[start Excerpt to read]

The Bauls of Bengal album cover
In the Big Pink album, Sudhananda Das sang two songs, ‘Joley Nei Machh Jongole, Machh Dhorechi Chhera Kon Jaaley’ and ‘Dhonyo Ramoni Janambhumi’, Luxman Das sang ‘Ki Diye Pujibo Hari Charono Tomar’, while Hare Krishna Das sang a bhatiyali, ‘Thakle Par-ghatate Tumi Parer Naiya’. Purna Das’ 9-minute rendition of ‘Hari Bolo Moyna Pakhi’ was a masterpiece.
By 1969, Baul songs seemed to have gained quite a significant interest in the West, as the London-based Allen & Unwin published a collection of 204 baul songs, translated by Bengali ethnomusicologist and recordist Deben Bhattacharya. The same year, independent filmmaker Howard Alk, a prominent figure of New York counterculture, had left for West Bengal to shoot a documentary on the bauls.
So, when Asoke Fakir assembled another team of baul singers to tour the US, involving Aparna Devi, Prahlad Brahmachari, Gopal Chatterjee, Poritosh Roy and Hena Lalita, journalist Donovan Bess wrote in the Rolling Stone magazine’s issue dated March 19, 1970: “The Bauls are moving in from India again, and they’ve come at a time when America needs them most; for a good many of our younger natives have hair longer than the average Baul’s and are wandering in restless, mystic searching disguised as acid-rock.”
Amidst the West’s growing interest in their lives and music came a third record for Purna Das’ group, in 1971, titled ‘Indian Street Music: Bauls of Bengal’, released by the New York-based Nonesuch Records. It had Hare Krishna’s O Gariyal Bhai, Sudhananda’s Moner Kotha Bolibar Agey Ankhi Jay Jhore and Luxman Das’s Mon Amar Shajo Prokriti on one side, and on other was three by Purna Das – ‘Teen Gorbhe Achhe Ek Chhele’, ‘Chor Porechhe Babur Baganey’ and ‘Anonde Harinaam Gao’.
Jiban Krishna never sang, he played the tabla and the harmonium alternately in all three albums.
Alk’s documentary, named ‘Luxman Baul’s Movie’ and produced by Sally Grossman, was released in the US in 1971.
Purna Das was already the biggest name among baul singers in Bengal. He had moved into Kolkata from their Birbhum residence in the 1960s in search of better opportunities in music. He performed at the World Youth Festival in Helsinki in 1962 and St. Petersburg, Russia, in 1966. But the US trip literally made him world-famous, as he stood apart from the rest. He was easily picked as the best of them.

[end Excerpt to read]
[start Dataset extract]

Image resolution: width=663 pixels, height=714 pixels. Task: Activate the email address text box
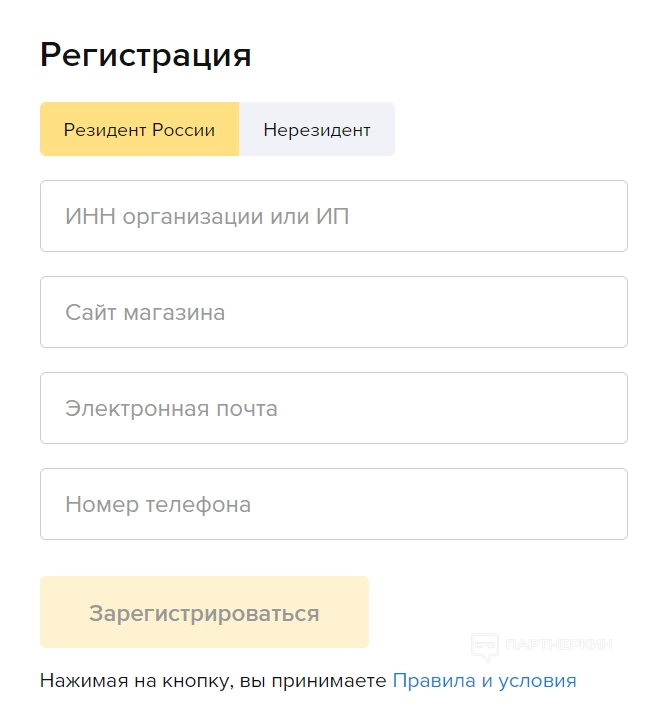click(333, 408)
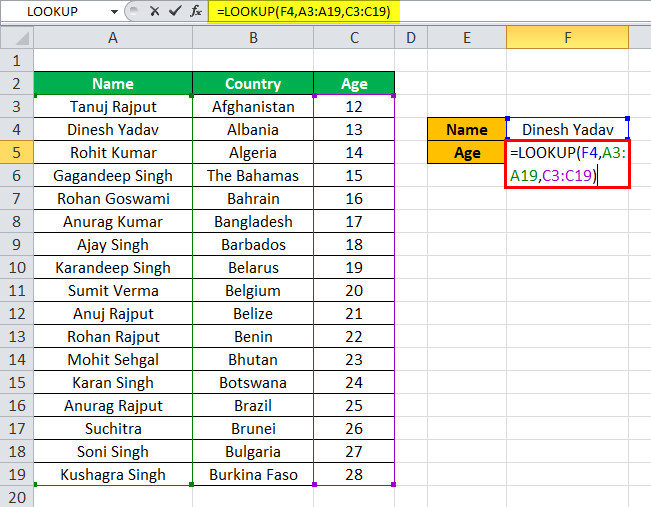Open Insert Function via fx icon
This screenshot has width=651, height=507.
tap(196, 11)
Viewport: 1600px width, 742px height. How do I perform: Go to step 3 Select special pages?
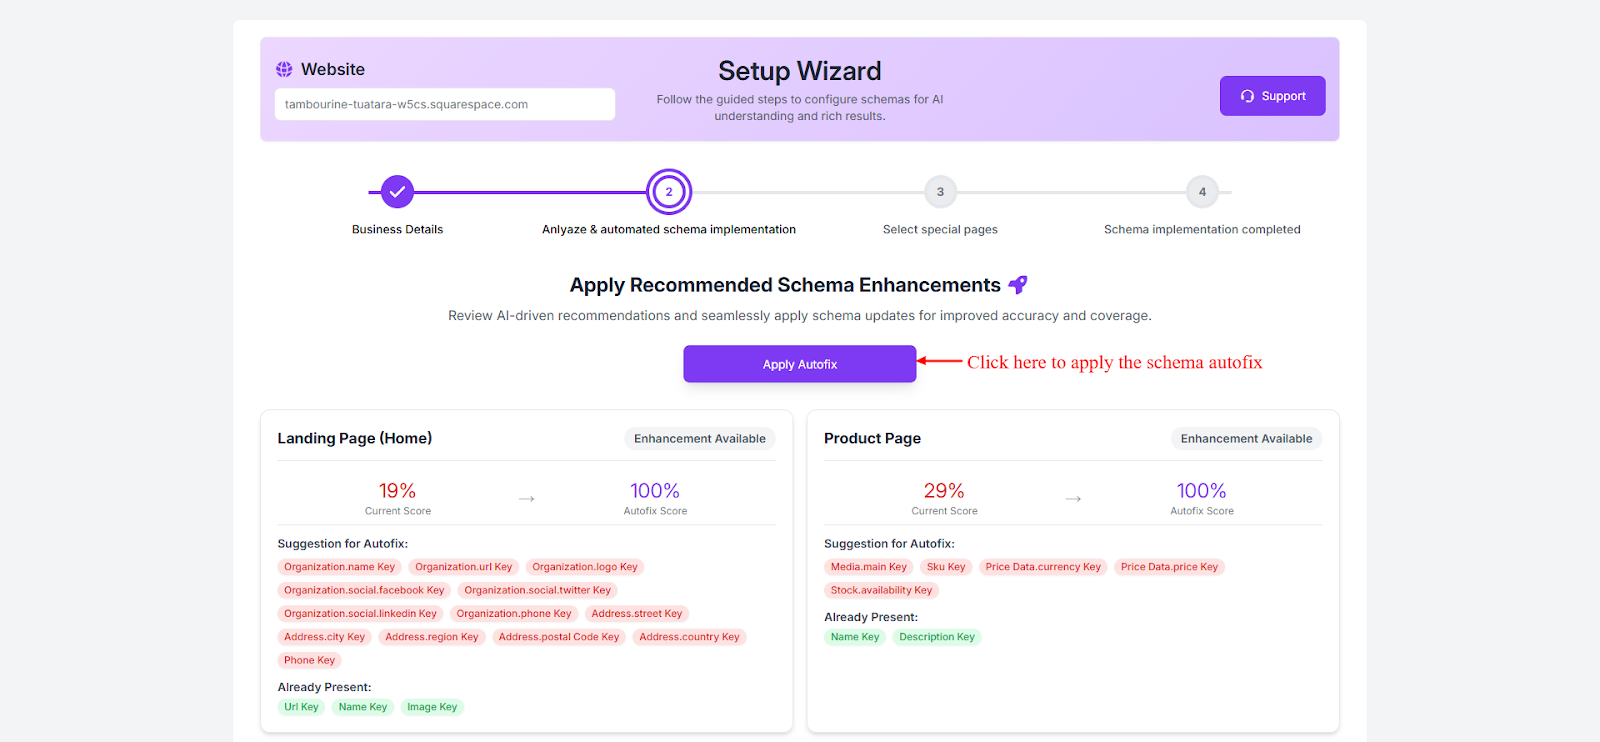click(x=940, y=192)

[end Dataset extract]

Task to complete =>
Answer these from the passage on the Bauls of Bengal.
(a) Which publisher brought out the collection of 204 baul songs translated by Deben Bhattacharya?
(b) Which record label released 'Indian Street Music: Bauls of Bengal'?
(c) Which instruments did Jiban Krishna play on the three albums?

Reply to the task =>
(a) Allen & Unwin, based in London
(b) Nonesuch Records, based in New York
(c) The tabla and the harmonium, which he played alternately